▶ **Brano selezionato**:
Sempre nella capitale francese, il 22enne etiope Lamecha Girma, nei 3000 siepi ha fermato il cronometro a 7’52″12, oltre un minuto e mezzo in meno del record del qatarino Saif Saaeed Shaheen (che da keniano si chiamava Stephen Cherono prima del cambio di cittadinanza) stabilito nel lontano 2004.
Ancor più datato era il record delle 2 miglia, distanza non olimpica, corsa dal norvegese Jakob Ingebritsen, sempre venerdì scorso a Parigi in 7’54″10, più di 4 secondi in meno del mitico Daniel Komen targato 1997.
Insomma, grandi atleti e grandi tempi per l’atletica delle scarpe di ultima generazione da cui sicuramente i big stanno traendo dei benefici.
L’ultima novità si chiama però wavelight, già ribattezzate lepri luminose, ovvero le lucine verdi lampeggianti a bordo pista che in tempo reale offrono il riferimento sul primato del mondo a chi gli corre di fianco.
Una scansione simile siamo abituati a vederla da tempo nel nuoto: ma la linea che si muove sull’acqua è soltanto virtuale sugli schermi della tv, a beneficio di cronisti e telespettatori. Adesso, a quanto pare, sono gli atleti i primi a potersene giovare.
Dei vantaggi offerti dalla Wavelight Technology abbiamo parlato con Francesco Panetta, mezzofondista di grido dell’atletica italiana, che sui 3000 siepi raccolse la medaglia d’oro sia ai Mondiali di Roma del 1987 che agli Europei di Spalato del 1990. Il suo 8’08″57 vale ancora il record italiano della specialità e sopravvive da ormai 36 anni.
“Innanzitutto – chiarisce subito Panetta – se non hai le gambe non vai da nessuna parte. E questo vale anche per le scarpe…”.
Francesco, sei favorevole o contrario alla Wavelight Technology?
“Non essendo un retrogrado, non posso giudicare in maniera negativa l’arrivo delle nuove tecnologie”.
Kipyegon, Girma, lo stesso Ingebritsen ne hanno subito approfittato.
“E’ un supporto visivo che indubbiamente ti aiuta, un riferimento importante. In molti hanno notato che Girma rivolgeva il suo sguardo in basso. A un certo punto le luci non le ha più viste e questo ha significato per lui un ulteriore stimolo. Ormai gli era davanti e si è reso conto di essere a un passo dal record”.

▶ **Dati archiviati**:

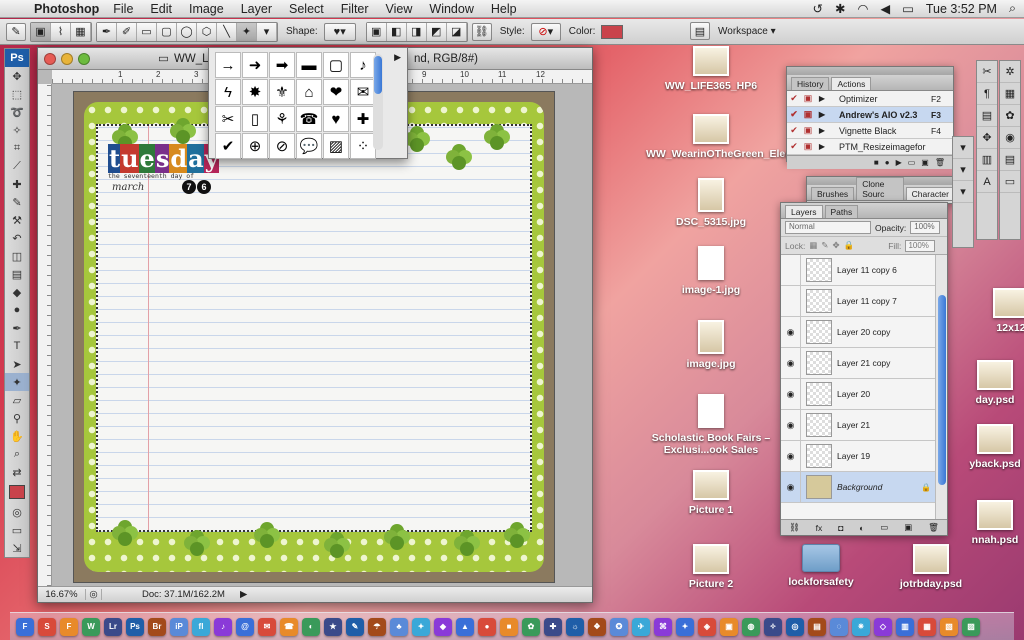 Image resolution: width=1024 pixels, height=640 pixels. Describe the element at coordinates (962, 9) in the screenshot. I see `clock: Tue 3:52 PM` at that location.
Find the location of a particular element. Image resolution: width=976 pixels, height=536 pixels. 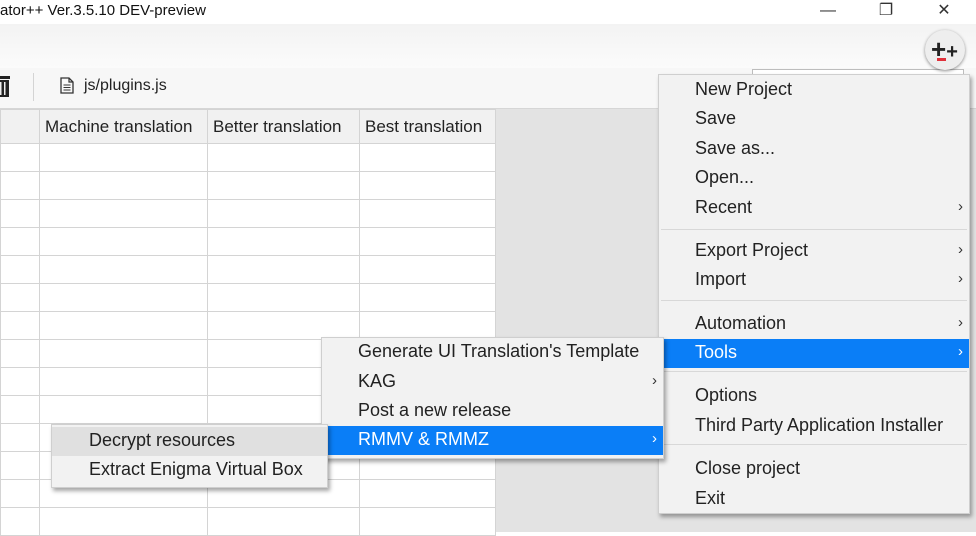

▶ **Consegna**: Riscrivi il brano sui record di atletica partendo da "Dei vantaggi offerti" e arrivando fino a "alla Wavelight Technology?", mettendo "Split" al posto di "Spalato".

▶ **La tua soluzione**:
Dei vantaggi offerti dalla Wavelight Technology abbiamo parlato con Francesco Panetta, mezzofondista di grido dell’atletica italiana, che sui 3000 siepi raccolse la medaglia d’oro sia ai Mondiali di Roma del 1987 che agli Europei di Split del 1990. Il suo 8’08″57 vale ancora il record italiano della specialità e sopravvive da ormai 36 anni.
“Innanzitutto – chiarisce subito Panetta – se non hai le gambe non vai da nessuna parte. E questo vale anche per le scarpe…”.
Francesco, sei favorevole o contrario alla Wavelight Technology?